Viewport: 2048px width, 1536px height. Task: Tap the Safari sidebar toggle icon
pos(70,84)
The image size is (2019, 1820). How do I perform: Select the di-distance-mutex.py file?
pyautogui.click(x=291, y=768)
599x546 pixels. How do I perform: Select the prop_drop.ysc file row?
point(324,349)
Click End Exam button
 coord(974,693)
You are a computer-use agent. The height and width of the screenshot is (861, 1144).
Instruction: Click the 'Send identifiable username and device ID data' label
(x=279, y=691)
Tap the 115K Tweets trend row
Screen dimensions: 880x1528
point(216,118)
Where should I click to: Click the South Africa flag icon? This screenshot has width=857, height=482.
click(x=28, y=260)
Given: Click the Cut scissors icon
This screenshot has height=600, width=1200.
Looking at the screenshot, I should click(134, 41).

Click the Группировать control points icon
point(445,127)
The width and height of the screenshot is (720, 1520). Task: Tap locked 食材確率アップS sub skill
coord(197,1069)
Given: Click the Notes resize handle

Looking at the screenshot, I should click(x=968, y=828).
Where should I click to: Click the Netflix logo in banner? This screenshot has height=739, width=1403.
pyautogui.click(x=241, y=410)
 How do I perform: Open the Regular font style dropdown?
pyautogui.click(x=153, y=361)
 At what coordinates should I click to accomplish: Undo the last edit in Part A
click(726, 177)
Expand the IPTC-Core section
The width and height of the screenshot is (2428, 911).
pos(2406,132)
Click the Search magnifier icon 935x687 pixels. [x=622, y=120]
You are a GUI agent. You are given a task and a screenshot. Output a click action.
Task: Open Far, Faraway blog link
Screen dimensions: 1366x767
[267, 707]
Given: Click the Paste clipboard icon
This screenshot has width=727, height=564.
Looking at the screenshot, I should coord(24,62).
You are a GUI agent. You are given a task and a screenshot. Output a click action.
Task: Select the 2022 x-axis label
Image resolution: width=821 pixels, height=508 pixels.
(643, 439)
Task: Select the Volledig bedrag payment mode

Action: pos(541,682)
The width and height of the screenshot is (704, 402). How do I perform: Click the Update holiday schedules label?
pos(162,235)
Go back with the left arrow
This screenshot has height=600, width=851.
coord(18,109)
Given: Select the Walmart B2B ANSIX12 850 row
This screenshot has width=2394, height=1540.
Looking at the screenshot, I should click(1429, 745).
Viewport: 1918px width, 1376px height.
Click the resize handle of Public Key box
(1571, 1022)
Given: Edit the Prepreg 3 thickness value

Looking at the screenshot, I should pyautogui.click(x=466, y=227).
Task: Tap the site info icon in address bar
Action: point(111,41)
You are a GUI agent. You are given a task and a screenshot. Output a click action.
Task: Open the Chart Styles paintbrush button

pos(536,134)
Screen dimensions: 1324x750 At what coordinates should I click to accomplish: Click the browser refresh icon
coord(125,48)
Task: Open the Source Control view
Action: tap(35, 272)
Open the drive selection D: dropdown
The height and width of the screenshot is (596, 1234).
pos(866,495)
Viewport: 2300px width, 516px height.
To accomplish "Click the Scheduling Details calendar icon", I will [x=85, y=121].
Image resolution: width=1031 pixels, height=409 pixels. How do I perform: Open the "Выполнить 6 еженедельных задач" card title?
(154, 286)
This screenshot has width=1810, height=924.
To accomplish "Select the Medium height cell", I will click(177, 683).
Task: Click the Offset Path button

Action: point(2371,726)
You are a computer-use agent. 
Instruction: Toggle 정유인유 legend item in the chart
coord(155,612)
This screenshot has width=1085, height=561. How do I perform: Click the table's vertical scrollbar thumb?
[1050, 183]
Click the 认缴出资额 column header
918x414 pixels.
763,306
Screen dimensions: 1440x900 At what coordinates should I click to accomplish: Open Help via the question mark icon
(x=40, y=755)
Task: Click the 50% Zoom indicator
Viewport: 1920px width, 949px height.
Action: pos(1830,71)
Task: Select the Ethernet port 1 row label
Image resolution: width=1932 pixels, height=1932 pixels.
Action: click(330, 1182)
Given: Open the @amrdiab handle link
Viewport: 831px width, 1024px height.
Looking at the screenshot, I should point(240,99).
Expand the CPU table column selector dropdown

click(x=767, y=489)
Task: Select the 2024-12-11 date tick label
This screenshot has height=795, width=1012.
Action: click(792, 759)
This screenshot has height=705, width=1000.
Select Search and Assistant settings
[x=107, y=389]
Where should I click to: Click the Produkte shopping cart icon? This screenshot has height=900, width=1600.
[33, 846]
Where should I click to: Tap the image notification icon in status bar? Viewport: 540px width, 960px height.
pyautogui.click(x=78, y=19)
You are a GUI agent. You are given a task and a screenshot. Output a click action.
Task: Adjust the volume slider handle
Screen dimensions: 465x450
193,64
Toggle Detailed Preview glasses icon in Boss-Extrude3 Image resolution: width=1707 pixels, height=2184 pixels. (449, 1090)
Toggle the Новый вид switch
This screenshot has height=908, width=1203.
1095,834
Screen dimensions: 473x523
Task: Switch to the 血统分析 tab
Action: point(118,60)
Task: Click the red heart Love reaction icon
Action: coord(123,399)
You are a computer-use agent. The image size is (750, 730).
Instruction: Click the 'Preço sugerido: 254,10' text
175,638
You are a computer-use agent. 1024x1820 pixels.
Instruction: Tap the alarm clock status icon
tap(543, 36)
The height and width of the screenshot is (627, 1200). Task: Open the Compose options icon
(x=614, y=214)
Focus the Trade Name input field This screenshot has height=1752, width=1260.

### What the task asks
Reproduce the listing from the line with "Given: Select the Walmart B2B ANSIX12 850 row" up to and including the line with "pos(536,134)".

### Solved exercise
Given: Select the Walmart B2B ANSIX12 850 row
This screenshot has width=2394, height=1540.
Looking at the screenshot, I should click(1429, 745).
Viewport: 1918px width, 1376px height.
Click the resize handle of Public Key box
(1571, 1022)
Given: Edit the Prepreg 3 thickness value

Looking at the screenshot, I should pyautogui.click(x=466, y=227).
Task: Tap the site info icon in address bar
Action: point(111,41)
You are a GUI agent. You are given a task and a screenshot. Output a click action.
Task: Open the Chart Styles paintbrush button

pos(536,134)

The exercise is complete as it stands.